_RECORDS_

—————

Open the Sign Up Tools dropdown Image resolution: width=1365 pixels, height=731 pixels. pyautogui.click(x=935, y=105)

—————

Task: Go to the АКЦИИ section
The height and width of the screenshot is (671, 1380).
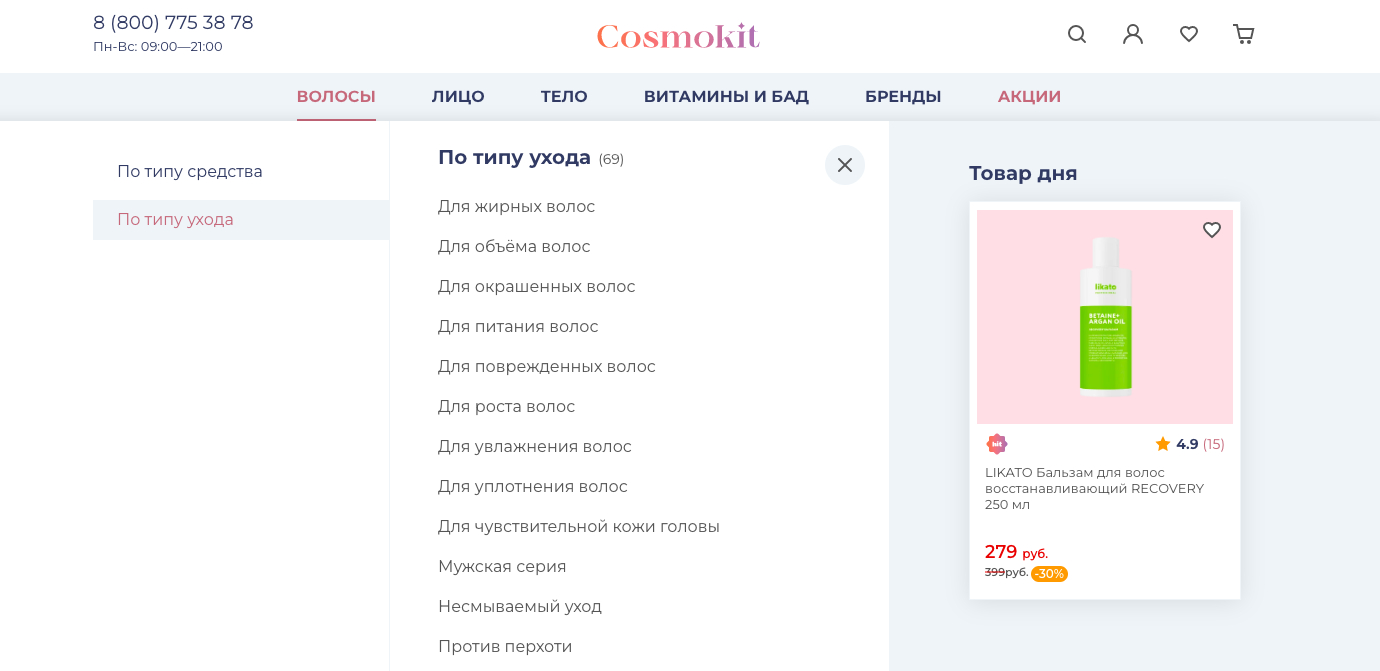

—————

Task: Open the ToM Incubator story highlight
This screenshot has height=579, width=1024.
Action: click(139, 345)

—————

_ABOUT THIS EXERCISE_
Pull every line with the string "Open" from the data above.

_RESPONSE BOX_
Open the Sign Up Tools dropdown Image resolution: width=1365 pixels, height=731 pixels. pyautogui.click(x=935, y=105)
Task: Open the ToM Incubator story highlight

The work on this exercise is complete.